[Work order]:
Search the records below for "pixels" and copy every line it turns up in.

[Information given]:
= Beginning of Section =

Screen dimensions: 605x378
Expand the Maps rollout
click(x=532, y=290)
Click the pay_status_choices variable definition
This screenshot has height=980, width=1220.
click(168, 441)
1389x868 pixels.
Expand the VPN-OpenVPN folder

= End of Section =
= Beginning of Section =

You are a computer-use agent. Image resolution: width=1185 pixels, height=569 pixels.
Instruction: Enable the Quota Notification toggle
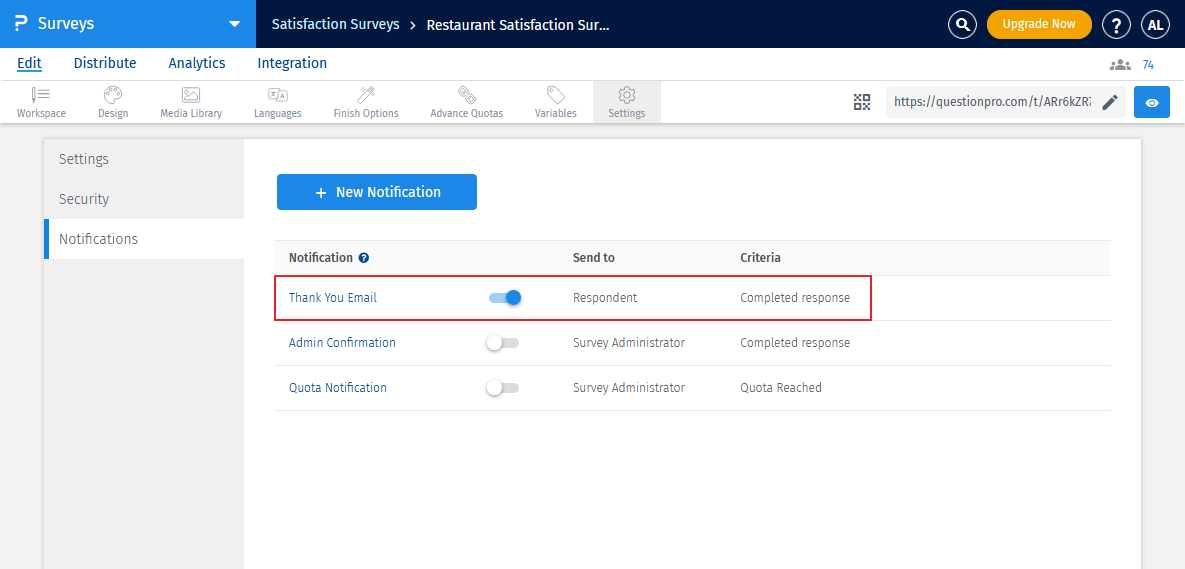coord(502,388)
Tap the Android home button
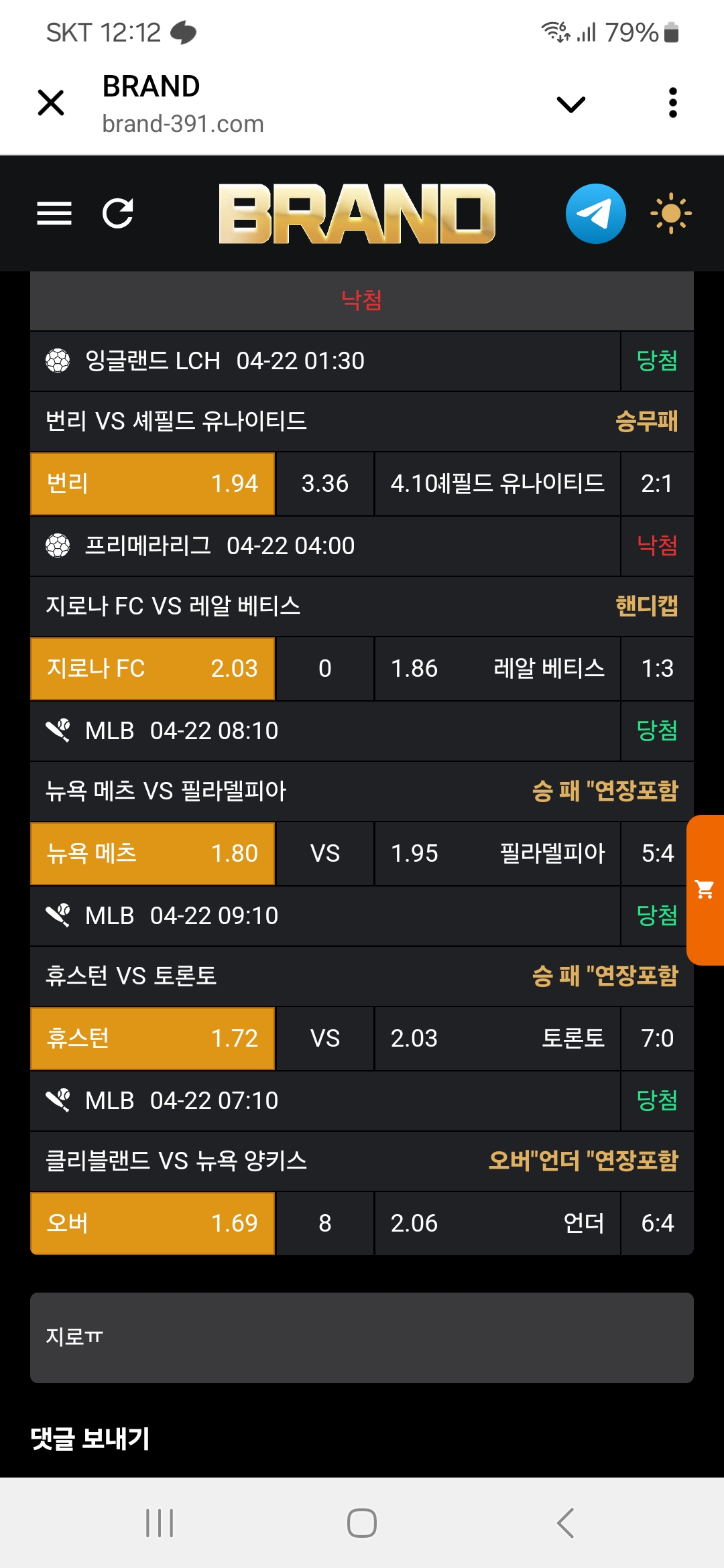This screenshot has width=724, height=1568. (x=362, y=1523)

= End of Section =
= Beginning of Section =

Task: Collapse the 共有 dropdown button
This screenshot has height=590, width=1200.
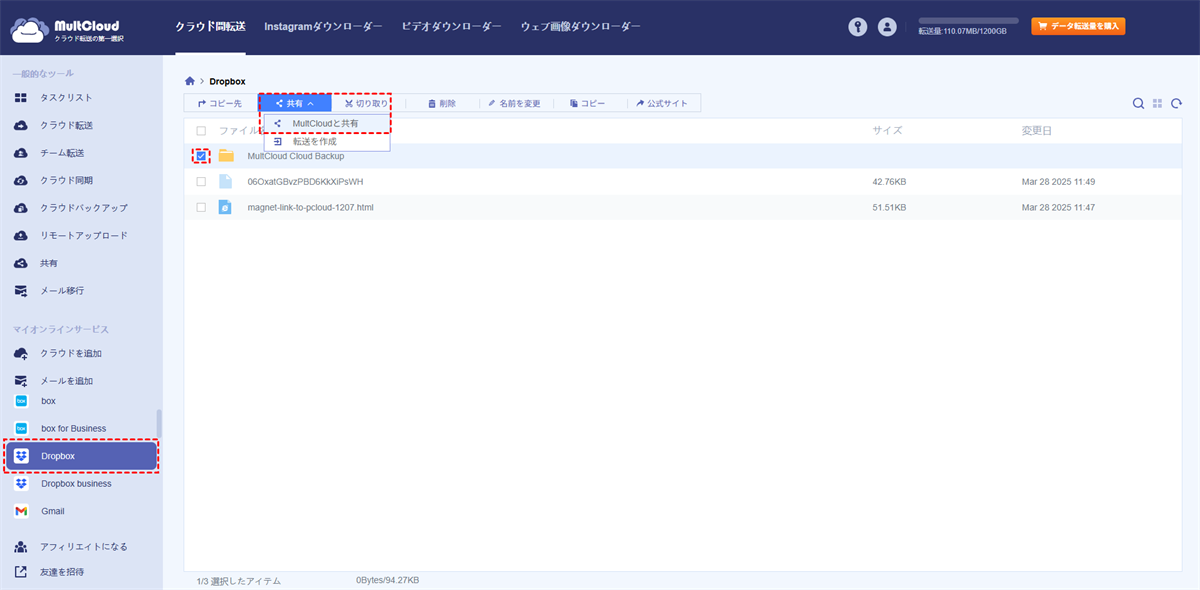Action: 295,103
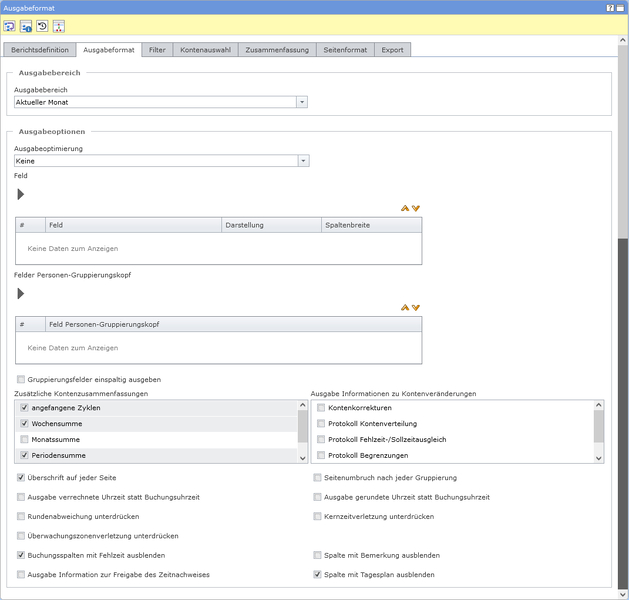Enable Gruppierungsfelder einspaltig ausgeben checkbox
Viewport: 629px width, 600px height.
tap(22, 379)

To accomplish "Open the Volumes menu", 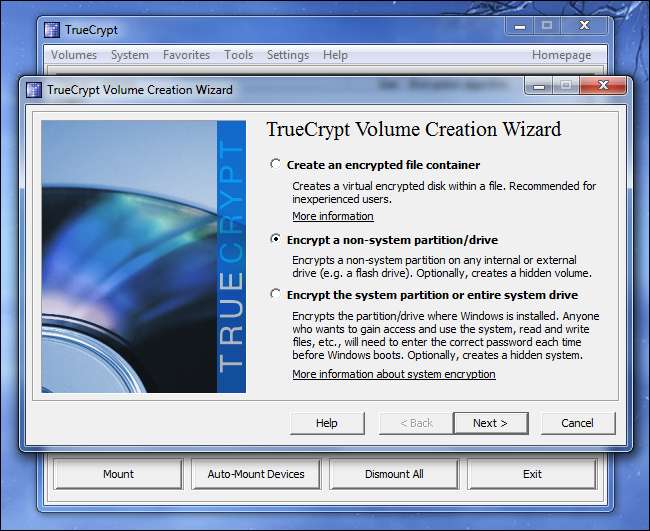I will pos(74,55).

= End of Section =

[Problem solution]:
1389x868 pixels.
You are a computer-use agent. Image resolution: width=1185 pixels, height=569 pixels.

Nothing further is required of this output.